Depuis longtemps, je m’interroge sur la manière d’introduire au château de Versailles une expression permanente de la création contemporaine, pour bien marquer que ce monument a conservé une intacte capacité à « être d’aujourd’hui », comme il est magistralement d’hier et d’ailleurs d’ « hiers » divers, extraordinairement sédimentés. Si l’exercice est relativement simple au Louvre, incontestablement devenu un musée, donc un bâtiment dans lequel on montre des œuvres de nombreuses civilisations et d’époques variées, l’initiative est plus complexe à Versailles, monument qui contient un musée et qu’on a tendance à considérer souvent comme un monument achevé, qu’elle que soit, sans cesse, la nécessité d’y réinterpréter les traces de son histoire. C’est ce qu’a fait Gérald Van der Kemp en remeublant la galerie des Glaces ou encore Béatrix Saule en réaménageant le Grand Couvert. La nuance, on le voit est délicate : d’un côté, le Château est perçu comme une œuvre achevée et conclue. D’un autre côté, on ne cesse d’en donner des points de vue, quitte à en modifier l’apparence. La conclusion qu’il convient de tirer de cette apparente contradiction, c’est que le Château a bien vocation à être sans cesse réinterprété et que son existence même n’est possible sans cet exercice. S’agissant d’y commanditer une œuvre contemporaine et mesurant la difficulté théorique et historique de la chose, je me suis tourné vers Martin Bethenod pour qu’il me remette une note de réflexion à ce sujet. Martin Bethenod a toutes les qualités requises pour conduire cette mission avec pertinence. Après avoir été rédacteur en chef de Connaissance des Arts et de Vogue, délégué aux arts plastiques au Ministère de la culture, directeur de la FIAC, il dirige aujourd’hui le complexe Palazzo Grassi – Pointe de la Douane à Venise. Dans le rapport qu’il me remettait le 15 dernier, Martin Bethenod me recommandait :
1) d’orienter une initiative du château de Versailles vers une création appliquée à un usage mobilier plutôt que vers une création plastique ayant vocation à constituer un décor. Cette option permet d’échapper aux débats excessivement enflammés et stériles que provoque toute œuvre contemporaine présentée au Château, que ce soit temporairement et, plus encore, définitivement. Elle permet également de renouer avec une tradition qu’on a occultée, en tout cas oubliée, celle de la commande faite à ce qu’on appellerait aujourd’hui des designers, de mobiliers d’usages pour le Château. C’est Gérald Van der Kemp encore qui commande à Emilio Teri des pupitres pour la présentation des grands dessins et cartons dans les galeries historiques. C’est Malraux qui fait travailler le grand décorateur de l’époque, Henri Samuel, pour l’aménagement de l’aile de Trianon-sous-bois.

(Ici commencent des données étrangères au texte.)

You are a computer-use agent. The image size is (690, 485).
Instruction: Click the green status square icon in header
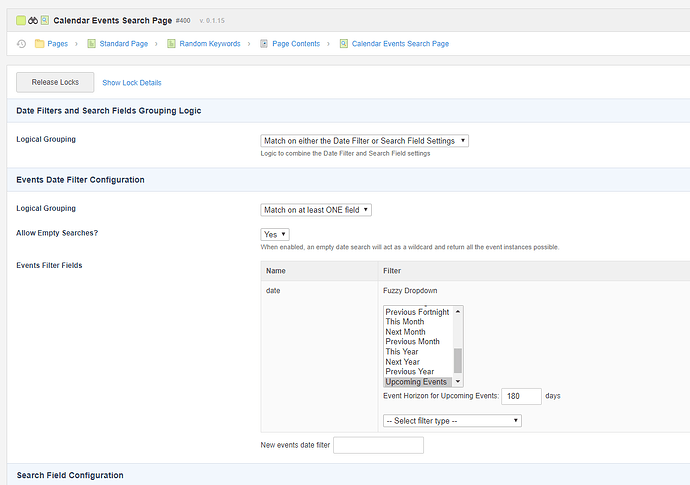point(21,19)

2) De bien fixer cette commande sur l’escalier Gabriel, création du XXe siècle… puisqu’inauguré en 1982. Cet escalier, réalisé selon le projet de Gabriel, était « en panne » depuis deux siècles, puisque le « grand dessein » de transformer le Château pour le remettre au goût du jour (de la fin de l’Ancien Régime) se limita à la construction de ce qu’on appelle aujourd’hui le Pavillon Gabriel et fut arrêté par les effets conjoints de l’impécuniosité de l’Etat et de la Révolution Française qui marqua la fin de l’usage palatial du Château. L’ouvrage, réalisé sous la direction de l’architecte en chef des monuments historiques de l’époque, Jean Dumont, le fut vite et à l’économie. Sa sécheresse en témoigne. Son éclairage étant sommairement assuré par quatre copies de lanterne du XVIIIe siècle, désespérément banales, c’est vers la réalisation d’un élément de mobilier ayant une fonction d’éclairage que Martin Bethenod recommanda d’orienter le choix d’un créateur.

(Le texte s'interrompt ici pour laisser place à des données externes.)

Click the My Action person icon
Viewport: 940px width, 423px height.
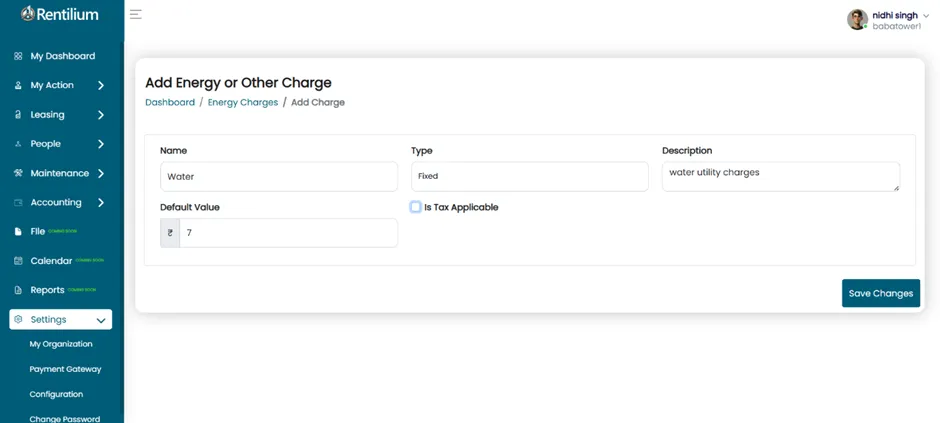pos(18,85)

3) De sélectionner ce créateur dans le cadre d’une procédure d’appel à candidature qui fut mise en œuvre en 2010. C’est cette procédure qui aboutit au choix des frères Bouroullec, Erwan et Ronan. Leur notoriété est déjà installée. Leur talent est reconnu. J’ai désormais hâte de voir de quelle façon ils vont nous proposer de traiter cet espace ambigu qu’est l’escalier Gabriel, à la fois majestueux et maladroit, impressionnant et faux, utile et triste… C’est vers l’automne que nous serons en mesure de présenter leur proposition avant de la mettre en œuvre.